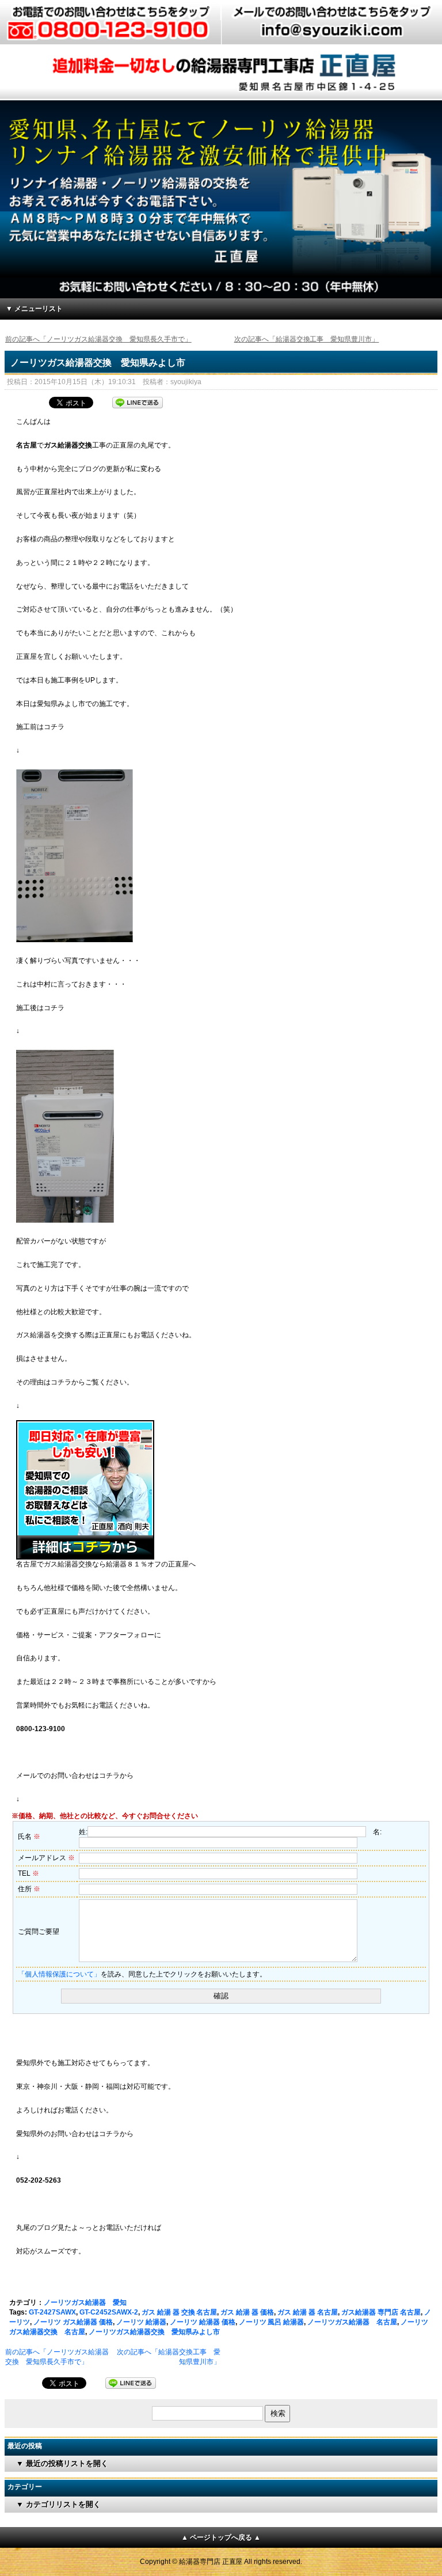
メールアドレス (46, 1858)
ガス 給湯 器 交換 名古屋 (180, 2312)
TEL (28, 1873)
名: (377, 1832)
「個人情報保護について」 (59, 1974)
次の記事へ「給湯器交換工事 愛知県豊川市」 (306, 339)
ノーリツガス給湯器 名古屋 (352, 2322)
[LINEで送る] (137, 401)
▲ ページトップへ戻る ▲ (221, 2537)
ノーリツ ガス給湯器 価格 (73, 2322)
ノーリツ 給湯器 (141, 2322)
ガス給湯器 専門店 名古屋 (381, 2312)
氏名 (29, 1837)
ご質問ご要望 (38, 1932)
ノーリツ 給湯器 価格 (202, 2322)
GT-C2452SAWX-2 (108, 2312)
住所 (29, 1889)
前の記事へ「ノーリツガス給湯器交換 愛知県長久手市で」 (98, 339)
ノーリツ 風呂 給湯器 (271, 2322)
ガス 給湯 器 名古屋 (307, 2312)
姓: (83, 1832)
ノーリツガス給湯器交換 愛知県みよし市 (97, 362)
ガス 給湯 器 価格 (247, 2312)
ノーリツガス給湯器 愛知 (85, 2302)
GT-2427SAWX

» ASSIGNED TASK: The answer should be the full material above, printed exactly, with no pictures in it.

» RESPONSE AREA:
メールアドレス (46, 1858)
ガス 給湯 器 交換 名古屋 (180, 2312)
TEL (28, 1873)
名: (377, 1832)
「個人情報保護について」 (59, 1974)
次の記事へ「給湯器交換工事 愛知県豊川市」 (306, 339)
ノーリツガス給湯器 名古屋 (352, 2322)
[LINEで送る] (137, 401)
▲ ページトップへ戻る ▲ (221, 2537)
ノーリツ ガス給湯器 価格 (73, 2322)
ノーリツ 給湯器 (141, 2322)
ガス給湯器 専門店 名古屋 (381, 2312)
氏名 (29, 1837)
ご質問ご要望 (38, 1932)
ノーリツ 給湯器 価格 (202, 2322)
GT-C2452SAWX-2 (108, 2312)
住所 (29, 1889)
前の記事へ「ノーリツガス給湯器交換 愛知県長久手市で」 (98, 339)
ノーリツ 風呂 給湯器 (271, 2322)
ガス 給湯 器 名古屋 (307, 2312)
姓: (83, 1832)
ノーリツガス給湯器交換 愛知県みよし市 (97, 362)
ガス 給湯 器 価格 (247, 2312)
ノーリツガス給湯器 愛知 (85, 2302)
GT-2427SAWX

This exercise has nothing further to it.